TJMG 5186115-95.2024.8.13.0024
TRIBUTÁRIOEMENTA: APELAÇÃO CÍVEL/REMESSA NECESSÁRIA. MANDADO DE SEGURANÇA. PROCESSO ADMINISTRATIVO DISCIPLINAR. INADEQUAÇÃO TÍPICA. VIOLAÇÃO AOS PRINCÍPIOS DA LEGALIDADE E PROPROCIONALIDADE. RECURSO DE APELAÇÃO CONHECIDO E NÃO PROVIDO. SENTENÇA MANTIDA EM REEXAME NECESSÁRIO.
1. Os servidores públicos, em razão do regime jurídico a que estão submetidos, respondem, administrativamente, pela infração aos deveres inerentes à função pública que exercem.
2. O instrumento legal utilizado para averiguação das infrações funcionais do servidor público e aplicação das respectivas sanções é o Processo Administrativo Disciplinar (PAD), cuja previsão constitucional (art. 5º, LV, da CR/88), traz requisito essencial para sua existência válida, qual seja, a observância obrigatória aos princípios do contraditório e da ampla defesa.
3. Conquanto caiba ao Poder Público aplicar a sanção que, com base em juízo de oportunidade e conveniência, repute mais adequada ao final do PAD, não se pode olvidar que o princípio da inafastabilidade do Poder Jurisdicional (art. 5º, XXXV, da CR/88) permite o exame da legitimidade do ato que se imputa viciado, seja no aspecto da legalidade formal, seja no aspecto da sua razoabilidade.
5. O Estatuto dos Servidores Públicos do Estado de Minas Gerais prevê, conforme se depreende das normas insertas nos artigos 169 e 256, a pena de demissão para o funcionário licenciado para tratamento de saúde que, neste período, exercer atividade remunerada.
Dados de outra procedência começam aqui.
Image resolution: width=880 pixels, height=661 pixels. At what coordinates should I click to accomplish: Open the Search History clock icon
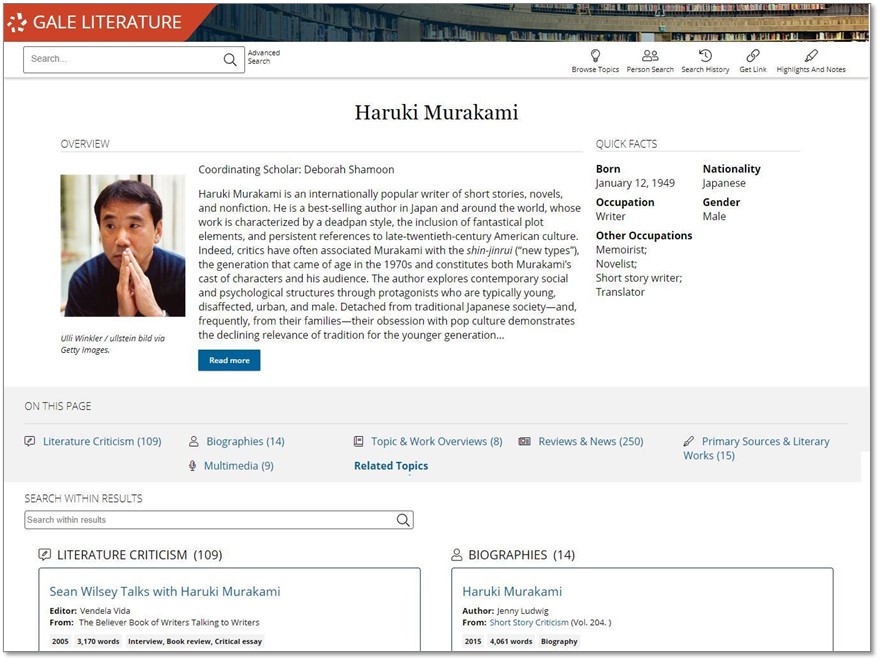(x=705, y=56)
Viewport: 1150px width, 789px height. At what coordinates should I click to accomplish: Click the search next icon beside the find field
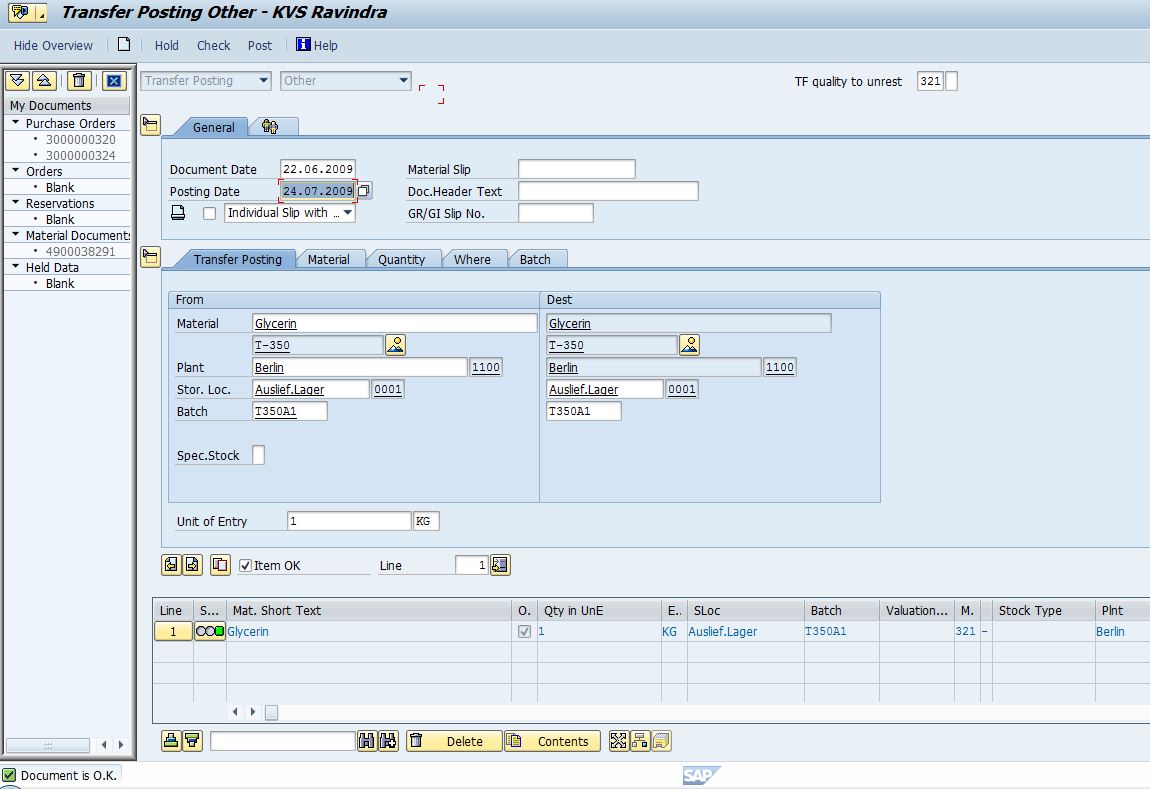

A interpretação da referida figura infracional não pode ser apenas e tão somente textual, exigindo-se o elemento volitivo, qual seja, o dolo, além da necessidade de tratamento médico incompatível com o desempenho da atividade exercida.
6. Considerando as peculiaridades do caso concreto, notadamente o fato de que não havia tratamento médico incompatível com a atividade desempenhada nos dias subsequentes ao apontado como licenciada, nem mesmo a presença do elemento volitivo, não há falar-se em cometimento de falha funcional descrita no artigo 169 do Estatuto, ou seja, demonstrada a atipicidade da conduta e, consequentemente, a ofensa aos princípios da legalidade e da proporcionalidade.